Sedang Membaca
Demokrasi dan Kebangsaan ala Gus Dur dan Franz Magnis
Hafidin
Penulis Kolom

Penulis seorang sosiolog, punya perhatian lebih pada kebebasan pers, etika lingkungan, kesetaraan gender, pluralisme dan dialog interfaith.

Demokrasi dan Kebangsaan ala Gus Dur dan Franz Magnis

Romo Magnis Dan Gus Dur. Sesawi Afp

Sejak ratusan tahun yang lalu, bangsa Indonesia sudah lama hidup berkebudayaan. Hal ini terwujud dalam entitas falsafah nusantara yang tertanam dan mengakar sampai ke pola perilaku  dan ajaran hidup hampir di setiap generasi masyarakatnya. Falsafah itu terus bertumbuh dan berkembang mengikuti perkembangan demokrasi dan alam pikir warga negaranya.
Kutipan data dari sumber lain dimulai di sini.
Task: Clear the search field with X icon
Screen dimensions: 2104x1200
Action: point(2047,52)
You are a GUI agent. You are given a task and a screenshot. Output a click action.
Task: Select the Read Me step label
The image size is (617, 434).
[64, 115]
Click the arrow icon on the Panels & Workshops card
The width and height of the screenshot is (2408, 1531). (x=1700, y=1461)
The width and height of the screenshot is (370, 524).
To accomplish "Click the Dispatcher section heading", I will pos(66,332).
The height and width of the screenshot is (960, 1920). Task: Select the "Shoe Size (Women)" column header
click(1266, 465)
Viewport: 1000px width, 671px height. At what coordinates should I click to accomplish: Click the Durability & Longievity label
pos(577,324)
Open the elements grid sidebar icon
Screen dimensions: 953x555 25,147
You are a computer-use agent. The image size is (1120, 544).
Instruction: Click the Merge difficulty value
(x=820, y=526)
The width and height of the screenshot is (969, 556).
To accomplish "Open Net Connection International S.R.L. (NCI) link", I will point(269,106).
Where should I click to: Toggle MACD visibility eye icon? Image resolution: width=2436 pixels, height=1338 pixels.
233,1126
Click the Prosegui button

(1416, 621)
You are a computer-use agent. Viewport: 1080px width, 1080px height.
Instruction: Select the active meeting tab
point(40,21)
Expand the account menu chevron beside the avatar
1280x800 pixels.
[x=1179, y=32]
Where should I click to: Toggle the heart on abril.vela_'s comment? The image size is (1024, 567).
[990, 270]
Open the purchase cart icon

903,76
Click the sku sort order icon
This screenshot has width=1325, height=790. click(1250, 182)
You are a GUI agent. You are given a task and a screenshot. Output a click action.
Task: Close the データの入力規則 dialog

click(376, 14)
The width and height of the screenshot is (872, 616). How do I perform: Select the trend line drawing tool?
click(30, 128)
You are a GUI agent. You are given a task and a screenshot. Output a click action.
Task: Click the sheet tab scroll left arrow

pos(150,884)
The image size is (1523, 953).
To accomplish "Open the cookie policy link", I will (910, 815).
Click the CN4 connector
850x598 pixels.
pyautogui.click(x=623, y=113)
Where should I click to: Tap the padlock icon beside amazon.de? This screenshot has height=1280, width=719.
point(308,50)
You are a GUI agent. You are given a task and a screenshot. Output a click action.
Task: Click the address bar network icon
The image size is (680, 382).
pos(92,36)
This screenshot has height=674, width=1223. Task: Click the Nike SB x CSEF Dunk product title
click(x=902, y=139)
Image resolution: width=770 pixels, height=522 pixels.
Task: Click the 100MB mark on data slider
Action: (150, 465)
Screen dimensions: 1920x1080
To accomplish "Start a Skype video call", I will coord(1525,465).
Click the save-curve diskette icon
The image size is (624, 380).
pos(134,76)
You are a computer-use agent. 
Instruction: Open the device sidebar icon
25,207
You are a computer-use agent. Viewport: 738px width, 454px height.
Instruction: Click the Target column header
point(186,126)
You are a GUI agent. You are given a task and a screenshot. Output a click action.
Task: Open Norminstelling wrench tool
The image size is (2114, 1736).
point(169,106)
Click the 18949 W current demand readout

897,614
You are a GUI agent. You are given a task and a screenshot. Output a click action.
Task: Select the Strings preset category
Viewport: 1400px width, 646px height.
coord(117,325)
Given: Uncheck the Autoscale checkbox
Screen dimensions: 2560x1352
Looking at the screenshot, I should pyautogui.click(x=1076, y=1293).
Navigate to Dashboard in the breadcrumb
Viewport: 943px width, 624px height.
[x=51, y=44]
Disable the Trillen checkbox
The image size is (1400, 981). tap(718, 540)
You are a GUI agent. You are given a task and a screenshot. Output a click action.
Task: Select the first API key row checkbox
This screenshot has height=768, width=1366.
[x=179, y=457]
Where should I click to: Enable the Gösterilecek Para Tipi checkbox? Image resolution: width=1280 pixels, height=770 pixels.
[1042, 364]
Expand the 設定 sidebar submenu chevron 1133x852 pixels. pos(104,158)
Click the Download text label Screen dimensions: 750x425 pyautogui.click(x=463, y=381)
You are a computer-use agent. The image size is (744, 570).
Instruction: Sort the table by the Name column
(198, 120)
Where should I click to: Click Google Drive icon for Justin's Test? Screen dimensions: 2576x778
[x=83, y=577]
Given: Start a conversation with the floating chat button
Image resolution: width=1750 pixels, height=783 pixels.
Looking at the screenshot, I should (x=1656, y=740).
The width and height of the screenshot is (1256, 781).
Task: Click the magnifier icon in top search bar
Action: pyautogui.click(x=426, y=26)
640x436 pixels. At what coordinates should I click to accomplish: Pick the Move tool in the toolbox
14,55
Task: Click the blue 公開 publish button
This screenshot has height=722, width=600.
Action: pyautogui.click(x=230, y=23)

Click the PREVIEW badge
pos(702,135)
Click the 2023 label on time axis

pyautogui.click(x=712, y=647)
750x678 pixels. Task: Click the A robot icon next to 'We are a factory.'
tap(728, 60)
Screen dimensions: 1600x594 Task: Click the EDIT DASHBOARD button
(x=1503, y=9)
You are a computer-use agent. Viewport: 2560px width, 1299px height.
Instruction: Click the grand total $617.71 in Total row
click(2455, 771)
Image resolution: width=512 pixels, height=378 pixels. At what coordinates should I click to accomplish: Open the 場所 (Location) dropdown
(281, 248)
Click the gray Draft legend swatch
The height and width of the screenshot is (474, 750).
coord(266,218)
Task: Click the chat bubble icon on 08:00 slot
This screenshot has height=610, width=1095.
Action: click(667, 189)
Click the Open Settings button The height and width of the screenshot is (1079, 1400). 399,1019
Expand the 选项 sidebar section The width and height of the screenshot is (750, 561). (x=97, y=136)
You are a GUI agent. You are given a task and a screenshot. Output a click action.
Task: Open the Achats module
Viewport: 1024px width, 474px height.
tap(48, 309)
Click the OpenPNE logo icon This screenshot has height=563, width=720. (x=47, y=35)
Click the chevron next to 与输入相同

Dalam sejarah demokrasi Indonesia, pilar konstitusi yang sekarang berdiri tak lepas dari perjuangan para tokoh nasional dan tokoh agama untuk bermusyawarah dan menyatukan ide dalam mengawal demokrasi berbentuk Negara kesatuan Republik Indonesia. Dalam praktiknya, entah disengaja atau tidak, ruang demokrasi sering kali bersandingan dengan gagasan nasionalisme yang menyublim ke dalam relasi kuasa antara negara dan agama.

Bahkan dalam dua periode Jokowi saat ini, relasi kedua komponen tersebut mengerucut menjadi hubungan mesra antara hegemoni elit politik yang sekarang sedang berkuasa, dengan kelompok agama mayoritas yang sekarang sedang merepresentasikan wajah Islam Nusantara.

Hubungan mesra di antara keduanya juga bisa dilihat dari respon masyarakat terkait pembubaran Ormas FPI. Menurut pandangan penulis, dengan dibubarkannya FPI oleh pemerintah, demokrasi kita kembali diuji oleh persoalan fundamental kemanusiaan. Bukan soal pembubaran itu efektif atau tidak, tapi soal dampaknya yang lebih besar terhadap pemahaman kebangsaan dan demokrasi kita ke depan karena masyarakat bisa terpecah belah jika melihat fenomena pembubaran FPI dari satu sisi sudut pandang saja, apalagi jika pandangan itu hanya berdasar pada kebekuan pemahaman para pengikut kelompok mayoritas berdasarkan doktrin yang mereka terima tanpa adanya upaya untuk membenturkannya dengan dialog kritis di ruang publik. Setidaknya, untuk menghidupkan nalar demokrasi.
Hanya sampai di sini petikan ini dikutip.